Why New Jersey Senator Frank Lautenberg Will Be Sorely Missed

Why New Jersey Senator Frank Lautenberg Will Be Sorely Missed

Very seldom are voters not disappointed: Campaign promises are routinely broken and seemingly idealistic politicians often sell out. Progressives’ hopes tend to be more regularly and bitterly disappointed than most.

So perhaps the greatest achievement of the late Senator Frank Lautenberg is that as a politician, he did not disappoint. Indeed, he greatly exceeded expectations.

The advent of Lautenberg’s political career was far from promising. When first elected to the U.S. Senate from New Jersey in 1982, the 58-year-old multi-millionaire had never held elective office. He was said to have bought his way into the Senate. He seemed like just another out-of-touch and ego-driven rich man, all but certain to lose after a single term.

But his critics had underestimated him, and not for the last time. Though Lautenberg was a wealthy man, he had been born in Paterson to a desperately poor immigrant Polish Jewish family in 1924, long before there was any such thing as a social safety net.

Lautenberg saw how FDR’s New Deal had transformed America for the better. A member of the Greatest Generation who fought World War II, the young vet returned to attend college on the G.I. Bill. He always gave due credit to government programs for his success and wanted others to benefit from them as well.  He understood, down to his capillaries, the basic progressive concept of solidarity. You don’t kick away the ladder that let you climb to the top; you leave it there for the next guy or gal — preferably in better condition than you found it.
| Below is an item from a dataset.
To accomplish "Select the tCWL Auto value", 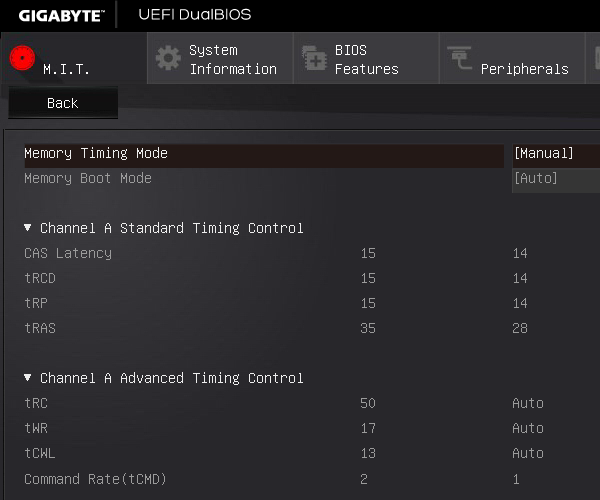I will coord(528,453).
While other New Jersey Democrats won fawning media coverage by embracing fashionable right-of-center policies, Lautenberg quietly set about working to protect the health and economic interests of his constituents. The man from a state that, famously, “don’t get no respect,” became perhaps the nation’s most underappreciated yet consistently progressive senator.

Lautenberg’s list of accomplishments is long, distinguished, and diverse.  He is responsible for legislation that bans smoking on commercial flights; for the Ryan White Care Act, which provides services for AIDS patients; and for environmental laws that ban offshore dumping, clean up hazardous wastes, and protect us all from toxic chemicals. He was a stalwart defender of labor and of a woman’s right to choose, and a lifelong proponent of gun control. Appropriately for a senator from a commuter state, he strongly supported rails, roads, and transit. He fought hard against Republican attempts to defund Amtrak and secured billions of dollars in highway and transit infrastructure projects for his home state. One of his last major efforts was a return to the New Deal politics that was his most basic creed when, two years ago, he introduced a bill calling for a 21st Century Works Progress Administration.

Lautenberg’s continuing popularity with New Jersey voters frequently flummoxed and frustrated his critics. The man had all the charisma of a doorknob. In a clubby institution like the Senate, he was not clubbable; often a crotchety S.O.B., he feuded openly even with fellow Jersey Democrats like former senator Robert Torricelli and Newark mayor Cory Booker. Above all, conventional wisdom pilloried Lautenberg as “too liberal.” Like clockwork every six years, the political and media establishment declared his re-election prospects to be weak. The GOP ran one high-profile, well-funded candidate after another against him — and every time, Lautenberg kicked said candidate to the curb. Whatever anybody else thought, Jersey voters liked him just fine. He was the rare honest pol in a notoriously corrupt state. And his New Deal populism proved to be enduringly popular.

As is the case with any elected official, there are some black marks on Frank Lautenberg’s record. He voted to repeal the Glass-Steagall Act, against the first Clinton budget in 1993, and for the anti-gay Defense of Marriage Act (although he later supported same-sex marriage). More often, however, he was extraordinarily prescient on important issues — keeping his head when, sadly, too few other elected Democrats kept theirs. Most impressively, he voted against NAFTA, against welfare reform, and against the Iraq War.

The World War II vet’s impassioned opposition to the war in Iraq brought some of his finest hours. On the floor of the Senate, accompanied by a hugely enlarged cartoon of a chicken, he  denounced Vice President Cheney as the “lead chicken hawk.” Chicken hawks, he said, “talk tough on national defense and military issues and cast aspersions on others. When it was their turn to serve, where were they? AWOL, that’s where they were.”

Lautenberg was the last of a now-extinct species: an old school, unapologetic, get-the-job-done New Deal liberal. In an economy where millions continue to suffer as the result of misconceived Herbert Hoover-like austerity policies, we are in sore need of many more public servants like him. He will be mourned and missed.